Ginsberg — who is also an active member of the Committee for Open Discussion of Zionism, an organization that seeks to combat efforts to suppress criticism of Israel or Zionism —  also said she believes the partnership does not match with Cornell’s interests.

“The Cornell-Technion partnership involves a relationship between an American university that has a policy of nondiscrimination with an Israeli university that engages in discrimination,” she said.

However, Eli Shaubi ’13, co-president of the Cornell Israel Political Action Committee, who is a supporter of the Technion partnership, emphasized the importance of the Technion partnership, describing the Israeli institution as the “MIT of Israel.”
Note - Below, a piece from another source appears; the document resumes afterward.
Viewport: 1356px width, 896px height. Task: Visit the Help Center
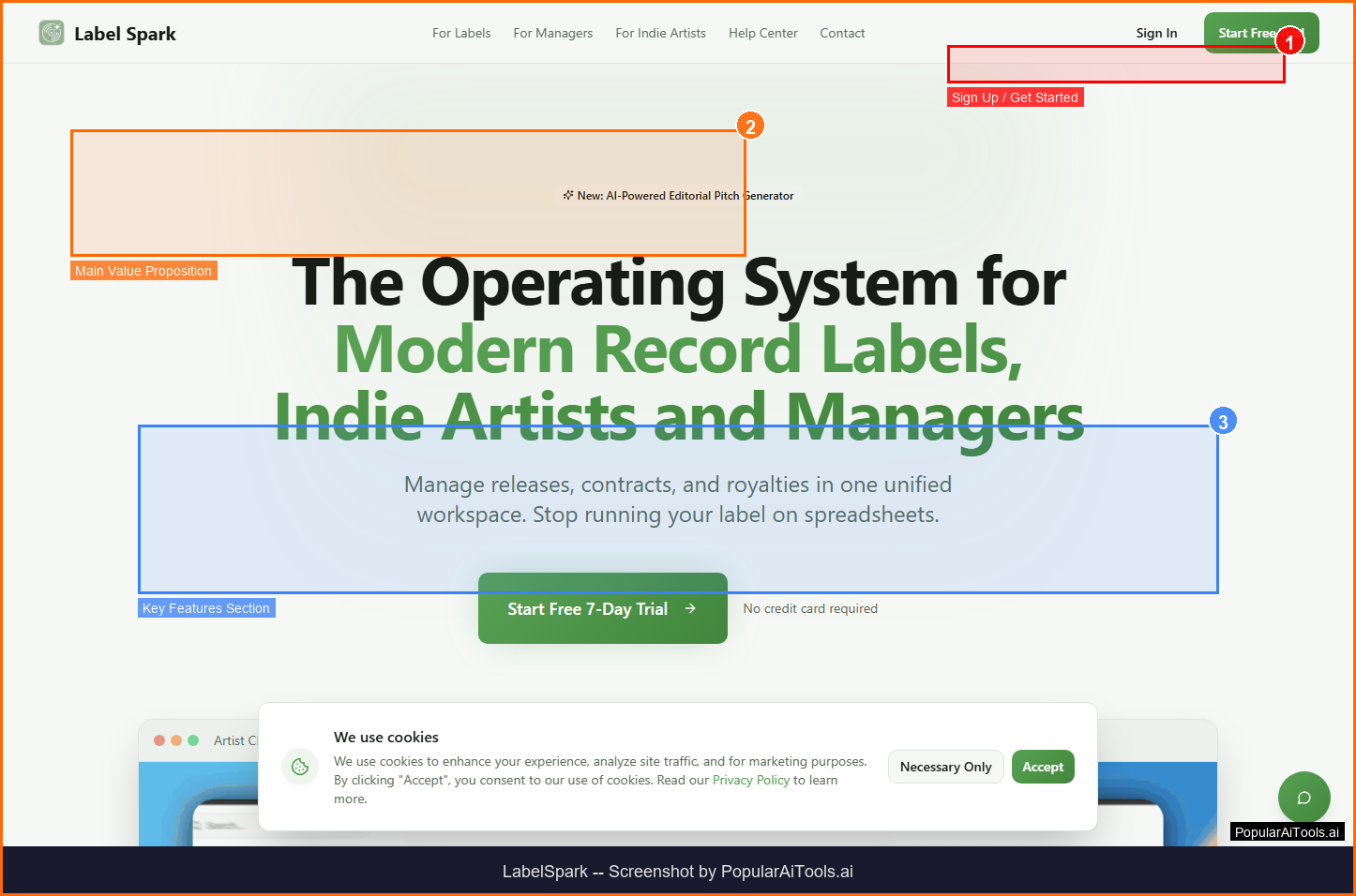[x=762, y=33]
“Israel especially brings a sense of innovation to the table that no other country can bring, with its reputation of being the ‘start up nation,’” he said.

Soffin also attested to the importance of the Technion partnership to the tech campus.

“Technion is really a leader in creating entrepreneurs, and so many of the Israeli companies are formed by graduates of Technion. It was really a perfect partner for this project,” he said.

Despite receiving the support of many, Ginsberg said that if it were necessary, NYACT will continue to protest the partnership until 2037 — the year when construction on Roosevelt Island is expected to be completed. However, Calcutt said it would be “fantastic” if NYACT could stop the partnership from happening sooner rather than later.

Furthermore, Ginsberg said NYACT is protesting the partnership because Technion forwards Israeli occupation of Palestine, which she said represents “extensive violations of international law.”

“We’re protesting the Israeli occupation of historic Palestine. We’re protesting the policies of Zionism,” she said.

NYACT said it is open to working with Cornell to discuss the issues at stake. Members of the organization also said they hope to see students discussing these issues on Cornell’s campus in Ithaca, as well as on the tech campus.

“We would like to see genuine discussion and debate about this issue on Cornell’s campus — not a forum that is set up by the University as a propaganda tool meant to forward the present agenda,” Ginsberg said.

In Ithaca, the student organization Students for Justice in Palestine offered their endorsement of NYACT, according to NYACT’s website.

“We oppose the Cornell-Technion partnership because of Technion’s intimate connections to the Israeli occupation and the ways in which the institution works against academic freedom, equal rights and the universal right to an education,” the organization said in an email sent to the Sun.

Still, Shaubi said he believes it is important to talk about the issues.

“I think that in order to have a real honest and productive dialogue, it is really important for both sides to accept the legitimacy of each others grievances so we can really talk,” he said.

SJP also emphasized the need to maintain a discussion on campus, according to the email. The group, however, said it is disappointed with the lack of transparency involved in creating and finalizing the Cornell-Technion partnership.

“Ignoring Technion’s role in maintaining and furthering the Israeli occupation of the West Bank and the Gaza Strip, a decision of this magnitude about the future direction of our university is something that everyone, faculty and students included, should have been included in from the beginning,” the organization said in the email.

Over time, NYACT hopes to expand and make the issue more visible to the community, Ginsberg said.

“We have many ideas for continuing and expanding the NYACT project and for rendering the issue more visible,” she said. “We’re trying very hard to make constructive use of the media to get the word out [and] facilitate public discussion and debate.”